The conversations at the end of the webinar sparked an idea for collaborating on a prevention message. Quinn, working with Bonneville Environmental Foundation’s Hannah Buehler, dove into Sudden Oak Death information, drafted a concept, reviewed it with subject matter experts and finished up an infographic design that could be shared in social media and printed.

What a great project! Quinn produced a really great infographic while increasing her network of natural resource professionals.

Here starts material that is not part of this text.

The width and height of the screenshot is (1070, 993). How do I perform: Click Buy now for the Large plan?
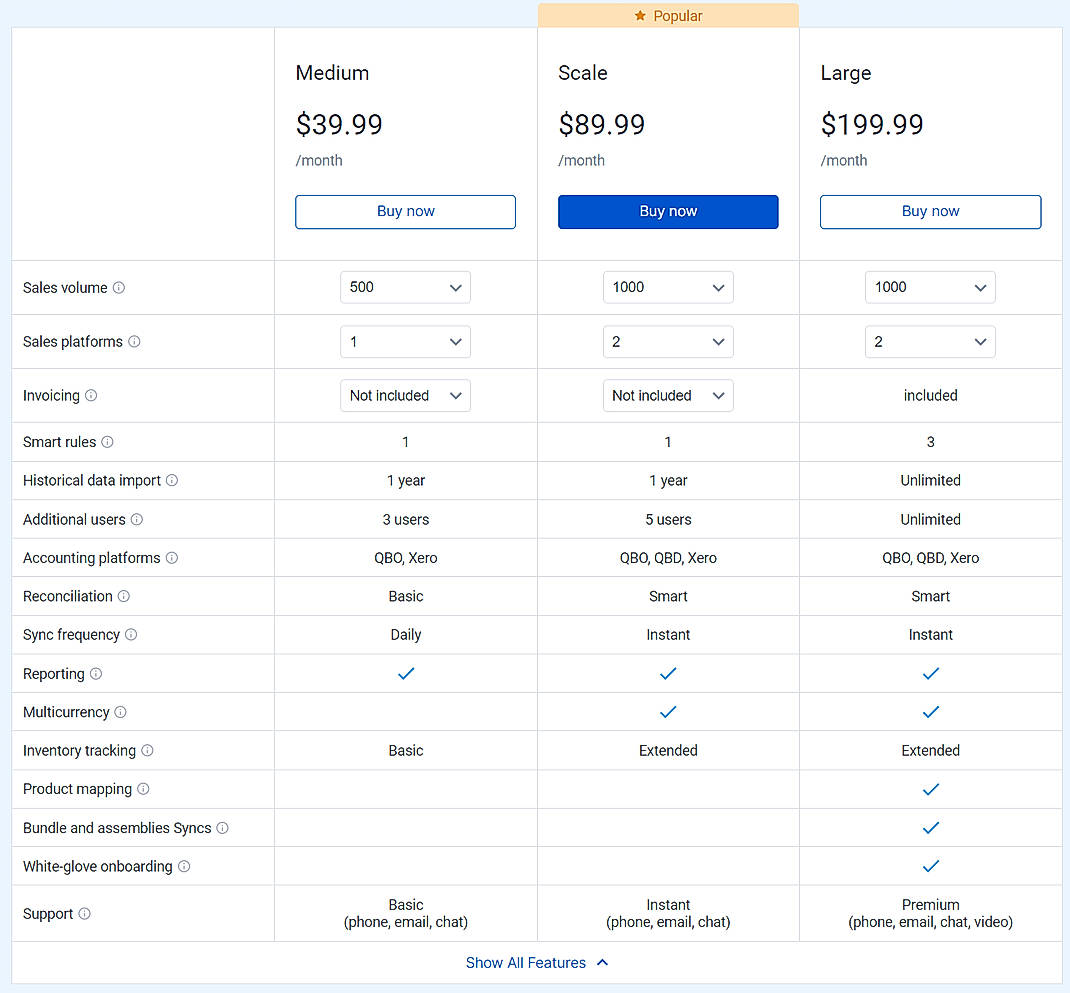(930, 212)
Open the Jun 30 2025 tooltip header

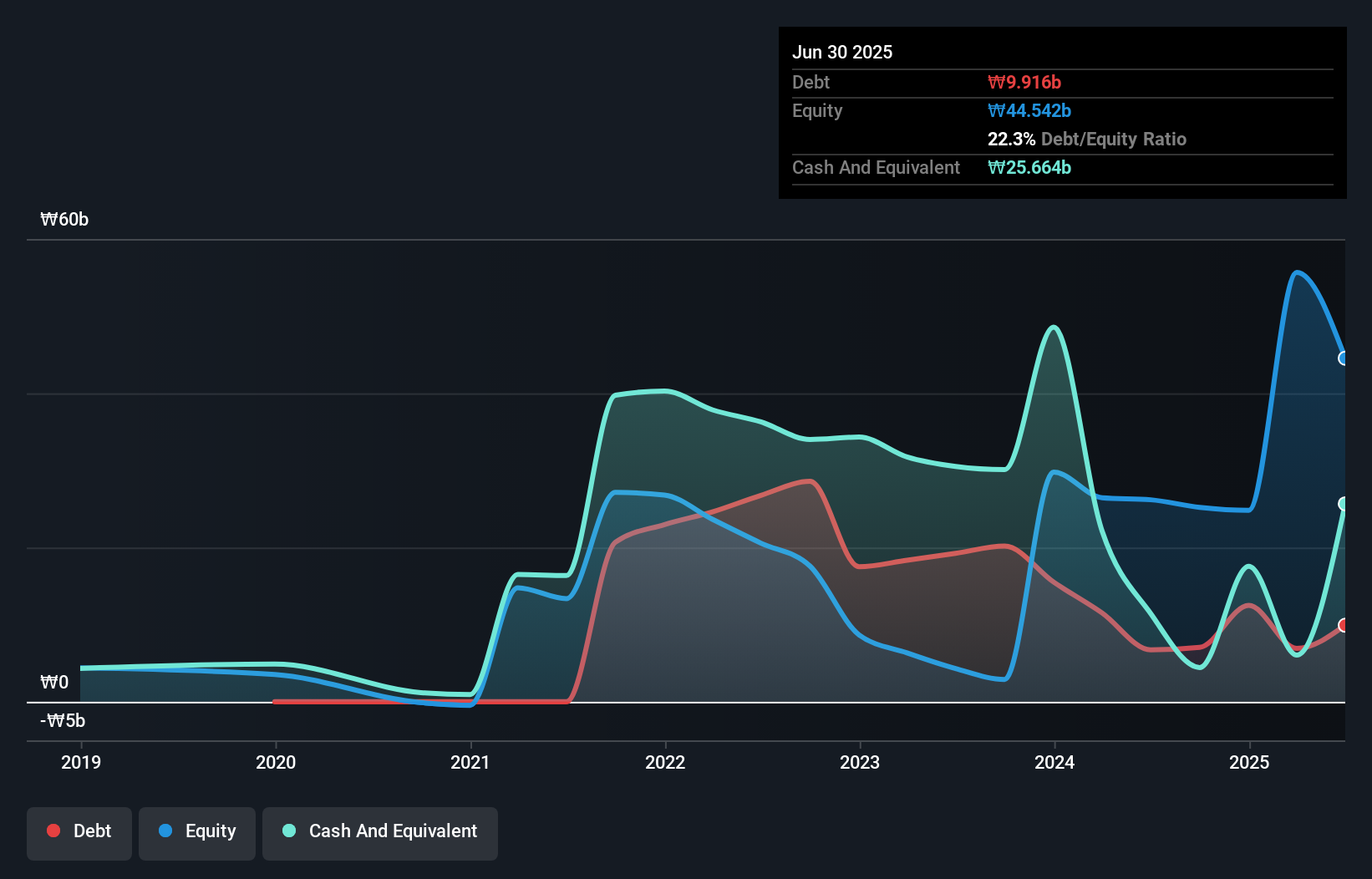click(x=843, y=52)
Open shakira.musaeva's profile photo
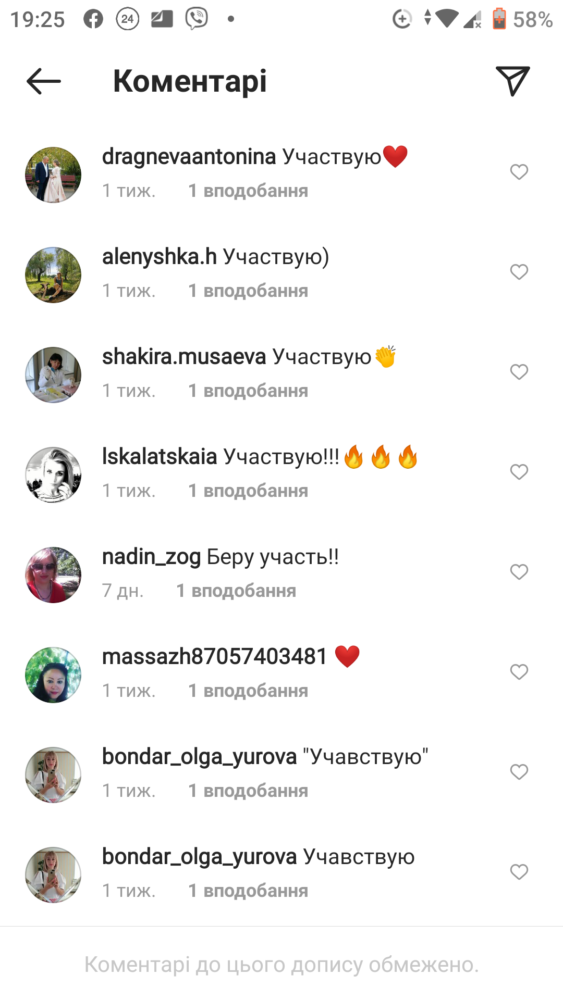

Preventing Phytophthora infestations in restoration plant nurseries, a key to protecting wildland plant communities, OSU Extension publication (in press). Kline, N.1, Elliott, M.2, Parke, J.3, Stark, D.1, Shaw, D.4, Christiansen, A.1

1Oregon State University, Forestry and Natural Resource Extension; 2Washington State University, Puyallup Research and Extension Center;  3Oregon State University, Dept. of Crop and Soil Sciences, Dept. of Botany and Plant Pathology; 4Oregon State University, Dept. of Forest Engineering, Resources, and Management, Forestry and Natural Resources Extension.